* _Directives_
1: In the entry on the late summer and the Dale Farm eviction, until what date do the weather doctors say the hot spell is likely to last?
2: Reproduce the passage in the entry on the late summer and the Dale Farm eviction from "Thursday 29th September, haze" up to and including "today it is hot.".

** Start of Page **

Thursday 29th September, haze clearing to a hot blue day, a late rush of Summer in full burn, and likely to last until Martinmass (11th November) so the weather doctors say. NB, as I'm sure I've told you before, some other September, an Indian Summer, New England style, where the expression comes from, is supposed to happen after the first hard frosts: making it the meteorological phenomenon we've known as a "St Martin's Summer" over here, for a thousand years or more. St Luke's summer, occuring around the 18th October, has been known as another of these, same timescale. Before the saints? I don't know, ask your nearest megalithic sun-worshipper or animist. Anyway, take your pick, today it is hot.

I'm not a huge great fan of the Traveller lifestyle. In my observation, and personal experience, a Travellers' camp (settled or transit, Irish, hippie, or whatever persuasion) does not step lightly on the earth. Not at all. Maybe things were different once, but right now, I'd put Travellers, as lovers of the land, somewhere on a par with agribusiness farming, though on a far smaller scale. On the other hand, take a closer look at the Dale Farm case, and it doesn't seem to be a clear cut case of trash-and-tyre-fires. It seems more like a storm in a Basildon Council teacup, fueled by inequalities in the laying down of the law; and all in a region of the South East (you wouldn't think there was room, but we do have strong regional variation) where rich or poor, organised or clueless, off the map, planning-permission-what's-that, opportunistic development is a bit of an ancient tradition in itself. So why am I not surprised that the Dale Farm eviction affair, a full-on, illegal, chained-themselves-to-the-railings, Direct Action has been basking in the sunshine of so much mainstream news coverage? Why so warm and sympathetic? What have these people got that other protestors haven't got? Is it because they is non-political? Or is it because in this case, grass-roots protest is serving an approved cause?

** End of Page **
** Start of Data block **

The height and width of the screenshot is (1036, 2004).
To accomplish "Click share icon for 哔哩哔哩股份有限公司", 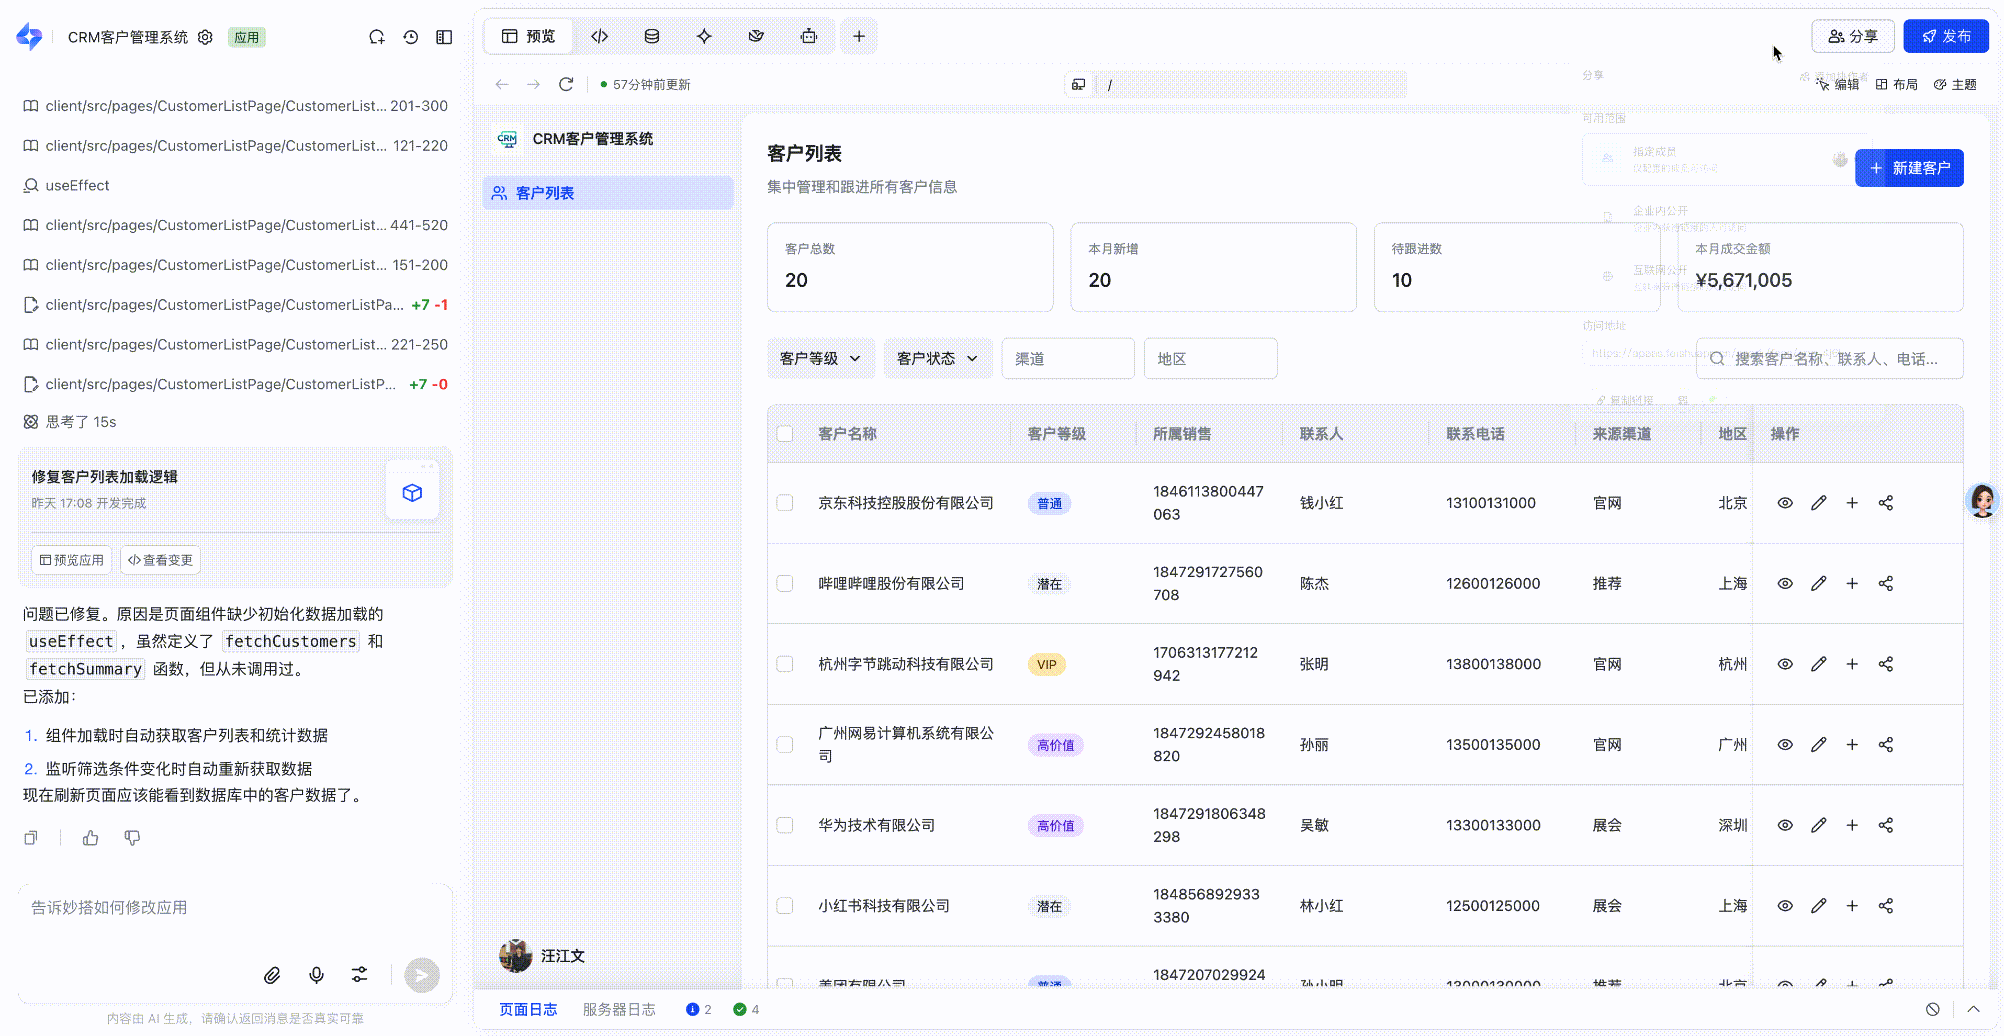I will tap(1885, 583).
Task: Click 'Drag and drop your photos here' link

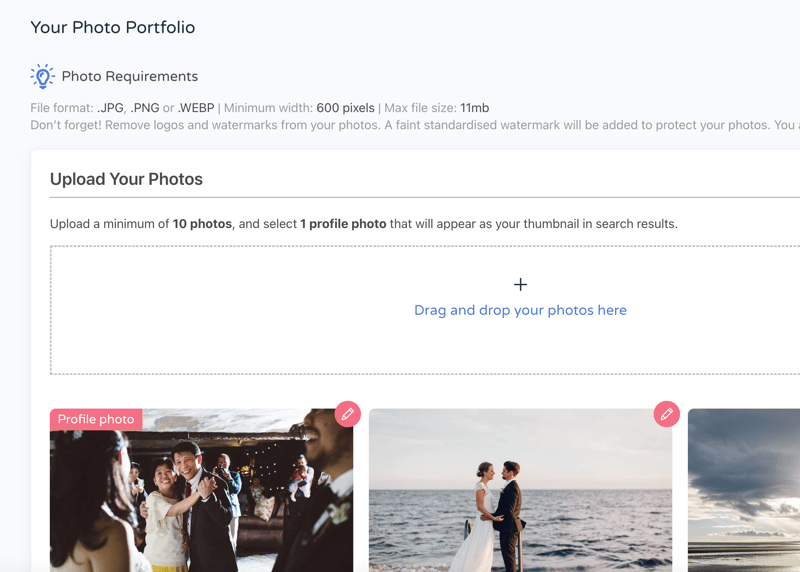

** End of Data block **

* _Outputs for the tasks_
1: Until Martinmass, 11th November.

2:
Thursday 29th September, haze clearing to a hot blue day, a late rush of Summer in full burn, and likely to last until Martinmass (11th November) so the weather doctors say. NB, as I'm sure I've told you before, some other September, an Indian Summer, New England style, where the expression comes from, is supposed to happen after the first hard frosts: making it the meteorological phenomenon we've known as a "St Martin's Summer" over here, for a thousand years or more. St Luke's summer, occuring around the 18th October, has been known as another of these, same timescale. Before the saints? I don't know, ask your nearest megalithic sun-worshipper or animist. Anyway, take your pick, today it is hot.